The eQTL study summary statistics were used to gain insight into the relationship between particular genetic variants and the expression levels of genes of interest. Given tissue type-specific variations in gene expression patterns, these eQTL studies tend to be tissue-specific, utilizing appropriate probes to measure gene expression. The eQTLs for a given gene are defined as any SNPs within 1 Mb of the corresponding probe found to be significantly related to gene expression (P < 5 × 10− 8). EQTL data were accessed manually through the GTEx project-based IEU OpenGWAS database (https://gwas.mrcieu.ac.uk/) [12]. The GTEx project, which supports this collection, sought to characterize human transcriptome data from several participants across diverse cell types and primary tissues. This is particularly pertinent to the current investigation, as gene-specific tissue expression may have systemic implications, and COVID-19 has been documented to affect nearly all organs. The expression data from all accessible tissues was utilized for this analysis to ensure the most comprehensive coverage.

Instrumental variable selection

IVs were selected for inclusion in this study if: (1) they were SNPs that were significantly associated with the corresponding EFs at a genome-wide significance level (P < 5 × 10− 6 for the step-1 MR analysis; P < 5 × 10− 8 for the step-2 MR); (2) they did not exhibit significant linkage disequilibrium (LD; r2 > 0.001), thus ensuring independence; and (3) they were adequately powered as determined by an F-statistic (beta2/se2) > 10.

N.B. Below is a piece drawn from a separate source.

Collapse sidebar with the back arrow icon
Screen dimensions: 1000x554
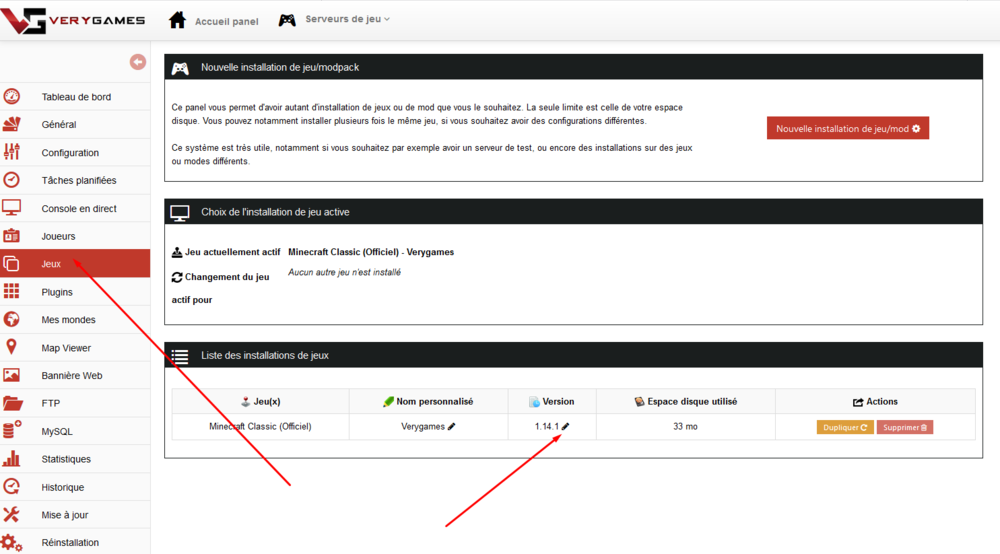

MR and sensitivity analyses

After the appropriate IVs were filtered out, the input data were utilized for 2 S-MR univariate analyses. The Harmonise_data function (TwoSampleMR package) was employed to harmonize effect equivalents and sizes. Subsequently, the primary studies were conducted using an inverse variance-weighted (IVW) model. IVW approaches estimate causal effects for a given IV based on the Wald ratio, employing a fixed-effect model for the meta-aggregation of multiple causal forecasts for a single IV. The often employed IVW estimates correlate to the aggregated causal effect estimate, enabling this method to provide causal estimates devoid of directed pleiotropy. This work employed complementary Mendelian randomization techniques to elucidate the sensitivity of these causal connections, including MR-Egger, simple mode, weighted mode, and weighted median methods.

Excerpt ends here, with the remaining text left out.